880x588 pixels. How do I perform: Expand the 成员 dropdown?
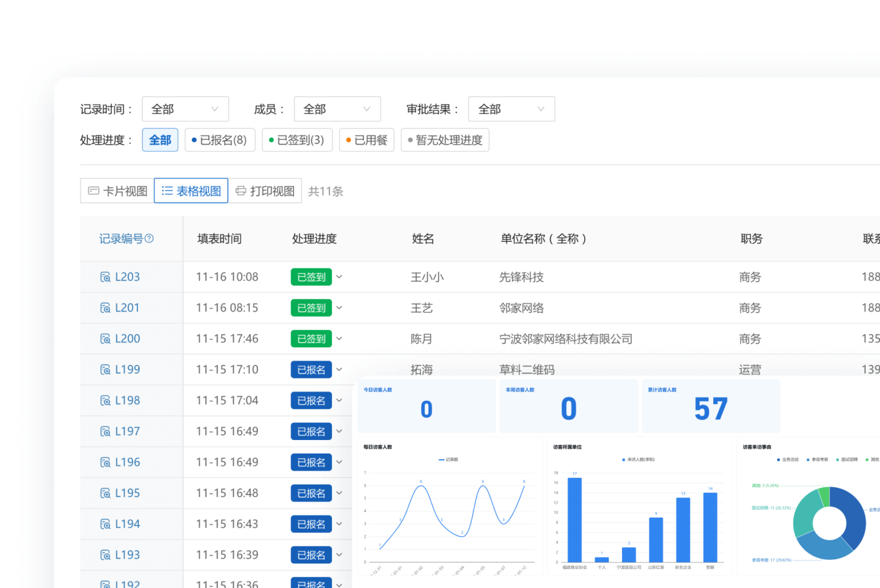coord(337,109)

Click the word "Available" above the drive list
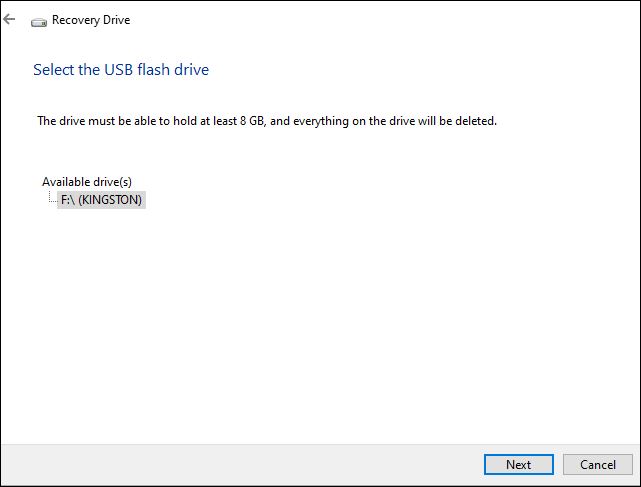tap(66, 182)
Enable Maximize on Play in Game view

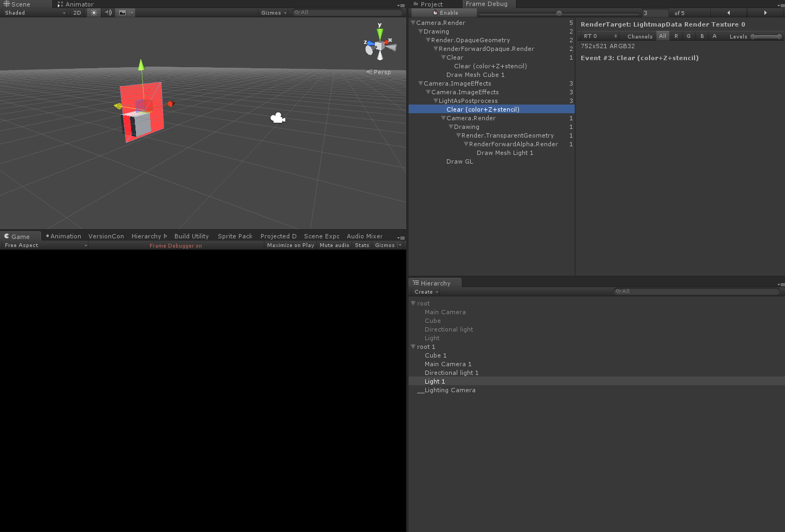pos(290,245)
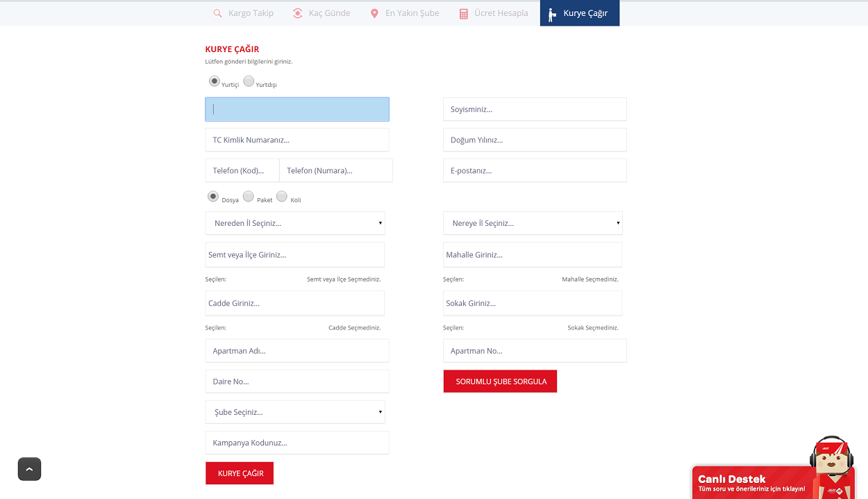Choose the Koli shipment type
868x499 pixels.
point(282,197)
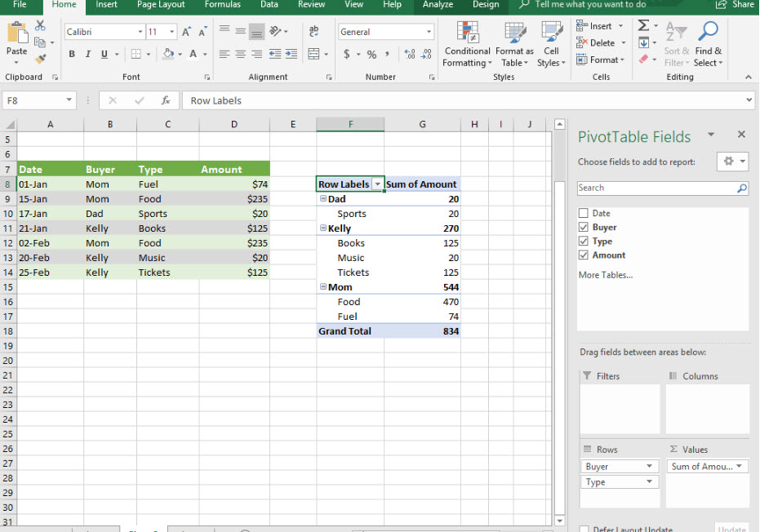Open the Buyer field dropdown in Rows area

[x=650, y=467]

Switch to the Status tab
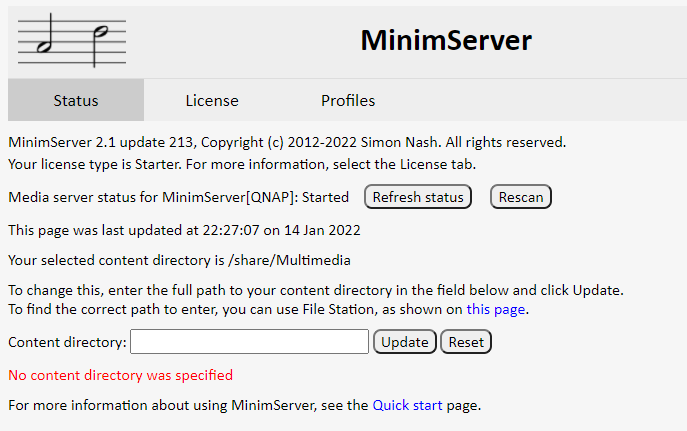click(76, 100)
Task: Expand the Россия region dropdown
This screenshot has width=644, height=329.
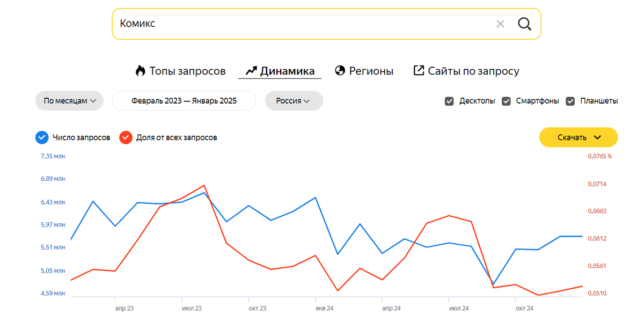Action: (294, 101)
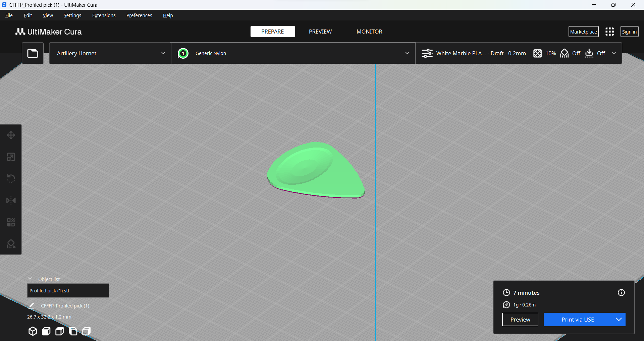Select the Mirror tool

[11, 201]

» **Exercise goal**
Every line from the one containing "Click the word" to the final line of the records should be duplicated exactly; no picture is to be copied.

» **Answer area**
Click the word "Available" above the drive list
tap(66, 182)
Enable Maximize on Play in Game view

pos(290,245)
Choose the Koli shipment type
868x499 pixels.
point(282,197)
Open the Buyer field dropdown in Rows area

[x=650, y=467]

Switch to the Status tab
click(76, 100)
Task: Expand the Россия region dropdown
This screenshot has width=644, height=329.
Action: (294, 101)
Select the Mirror tool

[11, 201]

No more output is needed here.